The control of artificial intelligence over internet usage requires some effort.
The recent unveiling of Operator, OpenAI’s first artificial intelligence agent, has attracted attention in the task automation world. However, there is already a new competitor in the market: Browser Use, a tool that allows users to perform online actions autonomously. This agent, known as the Computer-Using Agent (CUA), has the ability to write, search, click, and copy information from websites without the need for a mouse or keyboard, and it does not require the $200 monthly subscription for ChatGPT Pro.
Browser Use is available for free, especially for those who have the skills to work with API code. Although installation can be challenging for those who are not programming experts, this resource has just launched a cloud version that utilizes OpenAI's GPT-4o model. This option significantly simplifies the process, providing a more user-friendly interface. While this version costs $30 and has certain limitations, it may be more accessible for those looking to automate tasks without delving too deeply into code.
During tests of Browser Use, various tasks were carried out in real-world situations. In a price comparison exercise, it was asked to search for "MacBook Air M2" on Amazon, Best Buy, and Walmart, and to extract the details of the first five results from each site. The tool performed well in this task, though it did not manage to find hidden discounts. The ability to automate price monitoring across different sites proved to be quite impressive.
Another challenge was planning a trip, where it was asked to find a round-trip flight from New York to London. Browser Use found an option with British Airways at a price of $750, presenting all relevant details. This functionality could be very useful for frequent travelers, allowing for the automation of fare searches.
In a weather prediction test, a summary of the weather forecast for New York was requested, including temperature trends and the likelihood of rain. The tool not only retrieved the necessary information but also provided advice on how to dress according to the expected weather conditions.
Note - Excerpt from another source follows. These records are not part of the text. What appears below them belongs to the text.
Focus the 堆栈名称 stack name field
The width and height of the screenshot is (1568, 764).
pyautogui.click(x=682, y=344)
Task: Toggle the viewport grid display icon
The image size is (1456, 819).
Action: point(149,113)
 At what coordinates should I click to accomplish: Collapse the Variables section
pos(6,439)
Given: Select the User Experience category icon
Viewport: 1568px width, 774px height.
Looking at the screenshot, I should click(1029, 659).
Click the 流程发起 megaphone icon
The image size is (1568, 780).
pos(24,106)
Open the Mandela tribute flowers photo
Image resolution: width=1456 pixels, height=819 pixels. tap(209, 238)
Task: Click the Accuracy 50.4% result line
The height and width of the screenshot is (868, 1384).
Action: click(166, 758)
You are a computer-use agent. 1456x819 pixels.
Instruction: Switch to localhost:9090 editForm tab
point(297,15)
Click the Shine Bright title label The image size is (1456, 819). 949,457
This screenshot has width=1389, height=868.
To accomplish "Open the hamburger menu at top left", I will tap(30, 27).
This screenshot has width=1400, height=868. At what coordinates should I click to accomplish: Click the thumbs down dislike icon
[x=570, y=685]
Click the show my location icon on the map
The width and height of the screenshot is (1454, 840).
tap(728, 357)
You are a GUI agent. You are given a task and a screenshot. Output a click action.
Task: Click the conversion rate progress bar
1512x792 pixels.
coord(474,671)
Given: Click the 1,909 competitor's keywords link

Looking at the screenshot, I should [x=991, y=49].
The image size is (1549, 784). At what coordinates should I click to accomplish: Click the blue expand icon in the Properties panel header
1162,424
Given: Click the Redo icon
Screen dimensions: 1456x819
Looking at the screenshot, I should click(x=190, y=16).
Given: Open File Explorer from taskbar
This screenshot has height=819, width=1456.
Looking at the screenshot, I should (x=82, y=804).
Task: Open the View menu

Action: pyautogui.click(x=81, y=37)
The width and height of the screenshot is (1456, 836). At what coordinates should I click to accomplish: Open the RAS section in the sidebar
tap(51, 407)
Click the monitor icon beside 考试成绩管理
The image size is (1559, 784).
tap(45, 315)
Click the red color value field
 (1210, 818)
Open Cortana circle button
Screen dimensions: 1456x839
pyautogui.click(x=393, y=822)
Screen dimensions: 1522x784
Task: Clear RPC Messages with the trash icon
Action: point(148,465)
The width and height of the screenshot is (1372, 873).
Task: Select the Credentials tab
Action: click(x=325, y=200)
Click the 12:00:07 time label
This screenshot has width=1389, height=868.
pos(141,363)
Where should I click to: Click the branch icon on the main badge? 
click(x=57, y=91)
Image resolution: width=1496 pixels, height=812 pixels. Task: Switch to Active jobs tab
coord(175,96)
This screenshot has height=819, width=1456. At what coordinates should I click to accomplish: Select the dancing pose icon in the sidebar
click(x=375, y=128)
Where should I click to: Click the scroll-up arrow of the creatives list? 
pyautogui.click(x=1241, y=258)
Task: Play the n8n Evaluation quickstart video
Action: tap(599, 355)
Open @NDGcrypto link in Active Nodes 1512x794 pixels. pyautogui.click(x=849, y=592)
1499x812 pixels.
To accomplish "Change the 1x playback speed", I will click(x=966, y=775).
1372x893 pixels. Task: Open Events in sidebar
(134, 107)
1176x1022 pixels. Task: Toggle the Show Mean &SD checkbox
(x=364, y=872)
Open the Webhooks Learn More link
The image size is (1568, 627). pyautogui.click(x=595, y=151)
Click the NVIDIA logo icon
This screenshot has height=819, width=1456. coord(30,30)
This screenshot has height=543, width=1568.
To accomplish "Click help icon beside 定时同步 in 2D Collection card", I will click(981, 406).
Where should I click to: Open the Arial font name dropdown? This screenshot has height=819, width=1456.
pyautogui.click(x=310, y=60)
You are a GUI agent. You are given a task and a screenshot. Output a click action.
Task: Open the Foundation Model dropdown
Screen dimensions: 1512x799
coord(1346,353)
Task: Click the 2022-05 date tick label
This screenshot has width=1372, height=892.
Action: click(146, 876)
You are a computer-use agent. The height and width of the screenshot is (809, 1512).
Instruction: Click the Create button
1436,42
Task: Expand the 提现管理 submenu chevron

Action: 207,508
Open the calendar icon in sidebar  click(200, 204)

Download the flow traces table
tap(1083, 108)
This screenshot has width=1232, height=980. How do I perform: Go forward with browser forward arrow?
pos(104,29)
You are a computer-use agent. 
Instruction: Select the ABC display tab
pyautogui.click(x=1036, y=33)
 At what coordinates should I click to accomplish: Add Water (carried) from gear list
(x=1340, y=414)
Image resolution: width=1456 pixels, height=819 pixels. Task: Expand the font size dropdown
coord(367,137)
The main difference between Browser Use and Operator lies in accessibility. Browser Use resembles a "Swiss Army knife" for developers, allowing for great flexibility but requiring a certain level of technical knowledge. In contrast, Operator functions as a personal assistant that simplifies many tasks, although it has limitations in customization and cost.
While Browser Use presents challenges, especially in designing requests and the need to start new interactions, it offers a powerful platform for those willing to explore and experiment. On the other hand, if a more user-friendly and straightforward option is sought, Operator might be the better choice. In any case, the future of web automation looks promising and is well on its way to expansion.